- _Objective_
Rewrite the rows below with every "screenshot" replaced by "capture" and everything else left unchanged. Leave the pictures out of your answer.

- _Dataset excerpt_
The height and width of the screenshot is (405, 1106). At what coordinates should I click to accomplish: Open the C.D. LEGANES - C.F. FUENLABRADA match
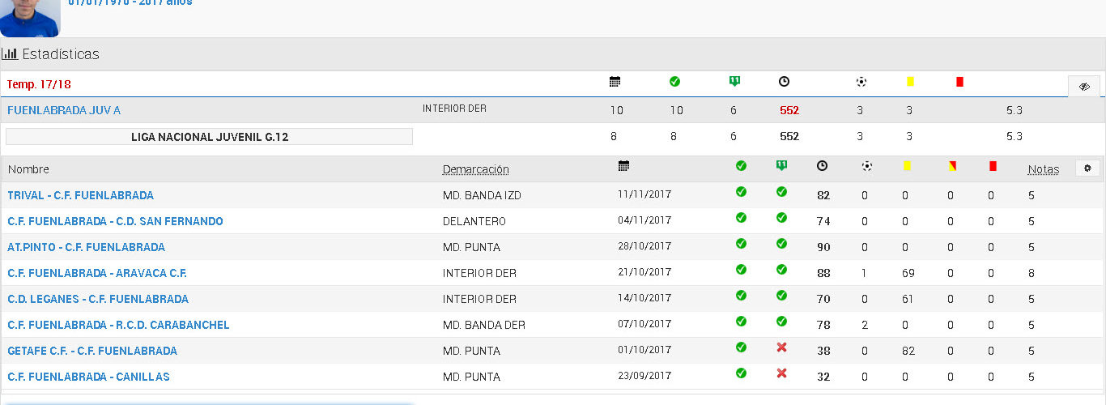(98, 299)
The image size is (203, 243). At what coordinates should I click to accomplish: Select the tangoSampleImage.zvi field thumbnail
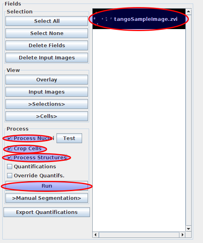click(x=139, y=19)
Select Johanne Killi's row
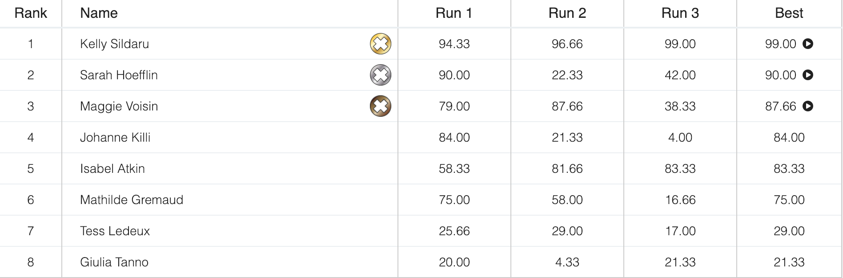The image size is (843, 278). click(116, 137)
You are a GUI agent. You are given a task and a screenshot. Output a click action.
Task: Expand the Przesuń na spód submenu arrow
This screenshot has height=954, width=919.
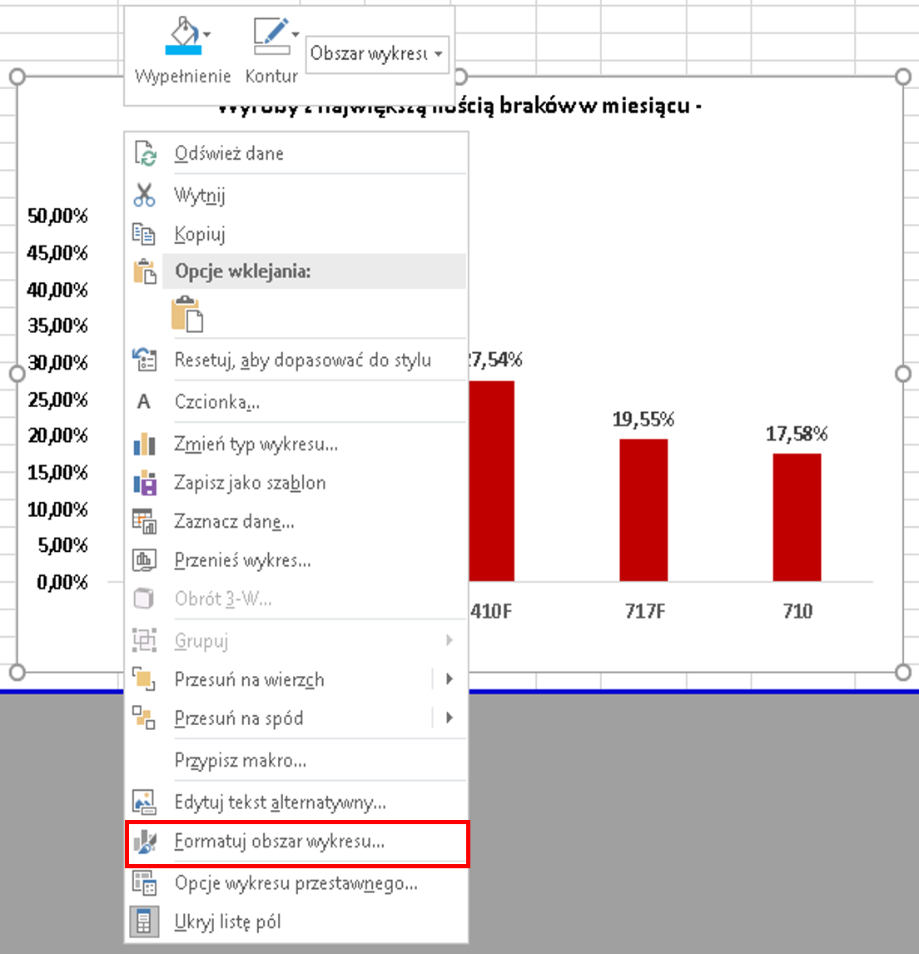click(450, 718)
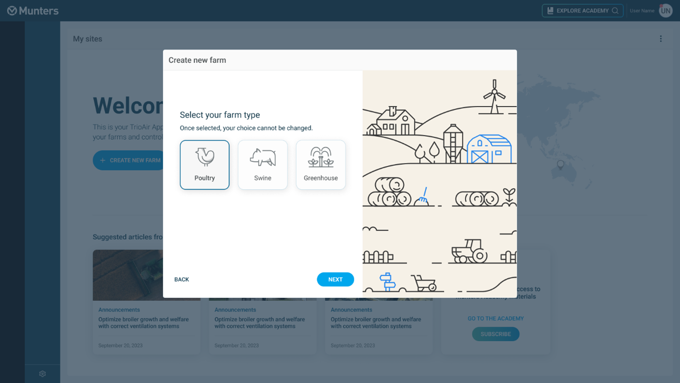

- _Task output_
The height and width of the capture is (405, 1106). At what coordinates should I click to accomplish: Open the C.D. LEGANES - C.F. FUENLABRADA match
(98, 299)
The image size is (203, 243). At what coordinates should I click to accomplish: Select the tangoSampleImage.zvi field thumbnail
click(x=139, y=19)
Select Johanne Killi's row
The image size is (843, 278). click(116, 137)
You are a GUI agent. You are given a task and a capture. Output a click action.
Task: Expand the Przesuń na spód submenu arrow
This capture has height=954, width=919.
click(450, 718)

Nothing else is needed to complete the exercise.